MATERIALS PROVIDED
---*---
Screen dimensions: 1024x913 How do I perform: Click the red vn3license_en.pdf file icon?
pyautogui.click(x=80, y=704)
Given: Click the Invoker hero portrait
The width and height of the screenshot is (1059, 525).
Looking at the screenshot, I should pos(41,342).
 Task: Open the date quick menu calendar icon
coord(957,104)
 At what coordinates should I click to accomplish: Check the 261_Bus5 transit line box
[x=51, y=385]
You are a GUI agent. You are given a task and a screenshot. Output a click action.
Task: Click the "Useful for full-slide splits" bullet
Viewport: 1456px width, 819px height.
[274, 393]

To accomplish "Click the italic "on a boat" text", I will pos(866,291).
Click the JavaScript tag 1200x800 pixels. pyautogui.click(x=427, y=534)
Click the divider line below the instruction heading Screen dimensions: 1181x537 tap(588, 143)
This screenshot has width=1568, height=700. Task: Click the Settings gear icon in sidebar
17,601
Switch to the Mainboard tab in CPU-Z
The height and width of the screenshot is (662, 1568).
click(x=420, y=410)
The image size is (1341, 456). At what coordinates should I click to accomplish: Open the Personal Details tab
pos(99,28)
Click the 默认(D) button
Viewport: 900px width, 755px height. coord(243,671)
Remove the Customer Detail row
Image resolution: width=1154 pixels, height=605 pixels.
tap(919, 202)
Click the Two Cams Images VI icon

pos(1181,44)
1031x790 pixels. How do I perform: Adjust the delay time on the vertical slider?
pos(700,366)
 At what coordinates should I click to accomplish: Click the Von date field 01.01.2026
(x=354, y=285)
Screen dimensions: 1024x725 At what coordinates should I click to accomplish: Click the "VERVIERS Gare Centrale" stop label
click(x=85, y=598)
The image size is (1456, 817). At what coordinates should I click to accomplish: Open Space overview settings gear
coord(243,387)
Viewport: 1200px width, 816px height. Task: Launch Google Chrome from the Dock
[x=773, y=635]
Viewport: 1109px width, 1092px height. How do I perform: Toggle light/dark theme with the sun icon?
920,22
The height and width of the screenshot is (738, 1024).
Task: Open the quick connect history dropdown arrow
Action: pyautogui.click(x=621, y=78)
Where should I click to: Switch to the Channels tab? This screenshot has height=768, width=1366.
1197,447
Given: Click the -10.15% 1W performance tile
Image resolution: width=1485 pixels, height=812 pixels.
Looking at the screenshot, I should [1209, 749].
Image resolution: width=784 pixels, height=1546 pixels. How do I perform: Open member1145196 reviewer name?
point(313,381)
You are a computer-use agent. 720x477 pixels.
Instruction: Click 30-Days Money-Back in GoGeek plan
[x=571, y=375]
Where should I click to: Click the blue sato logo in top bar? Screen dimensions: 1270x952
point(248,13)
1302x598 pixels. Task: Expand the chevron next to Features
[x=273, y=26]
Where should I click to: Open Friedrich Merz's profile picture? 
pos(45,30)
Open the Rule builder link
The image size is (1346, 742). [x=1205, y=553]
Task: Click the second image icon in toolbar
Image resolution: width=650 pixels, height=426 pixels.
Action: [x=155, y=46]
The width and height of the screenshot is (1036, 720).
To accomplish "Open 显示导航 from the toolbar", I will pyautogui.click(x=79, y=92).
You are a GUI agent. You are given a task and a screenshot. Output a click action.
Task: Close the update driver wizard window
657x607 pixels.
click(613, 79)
---*---
Copy out the records word for word, starting with the very first line and going on through the line with "Action: pyautogui.click(x=621, y=78)", including that line.

Screen dimensions: 1024x913 How do I perform: Click the red vn3license_en.pdf file icon?
pyautogui.click(x=80, y=704)
Given: Click the Invoker hero portrait
The width and height of the screenshot is (1059, 525).
Looking at the screenshot, I should pos(41,342).
 Task: Open the date quick menu calendar icon
coord(957,104)
 At what coordinates should I click to accomplish: Check the 261_Bus5 transit line box
[x=51, y=385]
You are a GUI agent. You are given a task and a screenshot. Output a click action.
Task: Click the "Useful for full-slide splits" bullet
Viewport: 1456px width, 819px height.
[274, 393]

To accomplish "Click the italic "on a boat" text", I will pos(866,291).
Click the JavaScript tag 1200x800 pixels. pyautogui.click(x=427, y=534)
Click the divider line below the instruction heading Screen dimensions: 1181x537 tap(588, 143)
This screenshot has width=1568, height=700. Task: Click the Settings gear icon in sidebar
17,601
Switch to the Mainboard tab in CPU-Z
The height and width of the screenshot is (662, 1568).
click(x=420, y=410)
The image size is (1341, 456). At what coordinates should I click to accomplish: Open the Personal Details tab
pos(99,28)
Click the 默认(D) button
Viewport: 900px width, 755px height. coord(243,671)
Remove the Customer Detail row
Image resolution: width=1154 pixels, height=605 pixels.
tap(919, 202)
Click the Two Cams Images VI icon

pos(1181,44)
1031x790 pixels. How do I perform: Adjust the delay time on the vertical slider?
pos(700,366)
 At what coordinates should I click to accomplish: Click the Von date field 01.01.2026
(x=354, y=285)
Screen dimensions: 1024x725 At what coordinates should I click to accomplish: Click the "VERVIERS Gare Centrale" stop label
click(x=85, y=598)
The image size is (1456, 817). At what coordinates should I click to accomplish: Open Space overview settings gear
coord(243,387)
Viewport: 1200px width, 816px height. Task: Launch Google Chrome from the Dock
[x=773, y=635]
Viewport: 1109px width, 1092px height. How do I perform: Toggle light/dark theme with the sun icon?
920,22
The height and width of the screenshot is (738, 1024).
Task: Open the quick connect history dropdown arrow
Action: pyautogui.click(x=621, y=78)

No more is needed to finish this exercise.